O senador Carlos Viana, presidente da CPMI do INSS, defendeu emendas de R$ 3,6 milhões destinadas à Fundação Oasis, ligada à Igreja Batista da Lagoinha. Ele garantiu que continuará doando para a fundação, que atua na recuperação de pessoas em situação de rua e dependentes químicos.
Após uma petição protocolada por deputados, o ministro do Supremo Tribunal Federal, Flávio Dino, solicitou esclarecimentos ao senador sobre a destinação das emendas, que devem ser prestados em até cinco dias úteis. Viana nega qualquer irregularidade, afirmando que o recurso foi enviado às prefeituras e não diretamente à igreja.

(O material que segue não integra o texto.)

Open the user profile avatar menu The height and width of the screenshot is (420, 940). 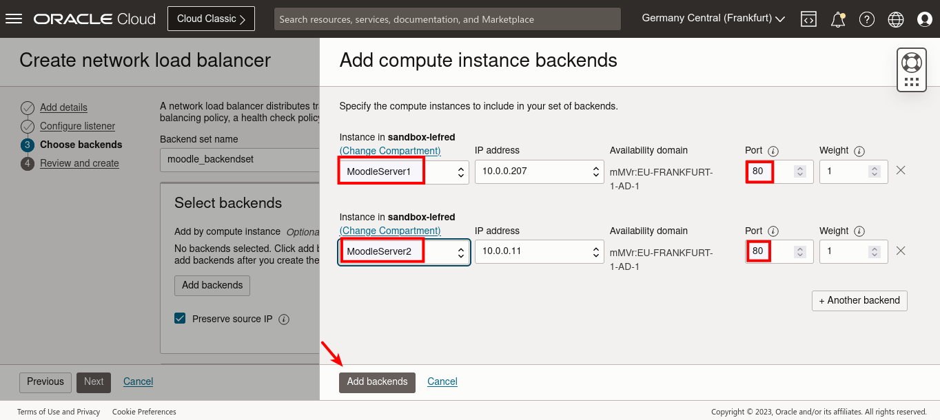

O senador esclareceu que as emendas de assistência social não são depositadas diretamente nos beneficiários e que todo o montante foi repassado pelas prefeituras. Ele também argumentou que suas doações são transparentes e estão sujeitas à supervisão do Ministério Público.
As emendas Pix, utilizadas para transferências de recursos federais, são caracterizadas pela celeridade e falta de transparência. A petição protocolada pelos deputados acompanha questionamentos sobre o uso de emendas parlamentares, especialmente em relação ao histórico de Viana e suas recentes declarações na CPMI do INSS.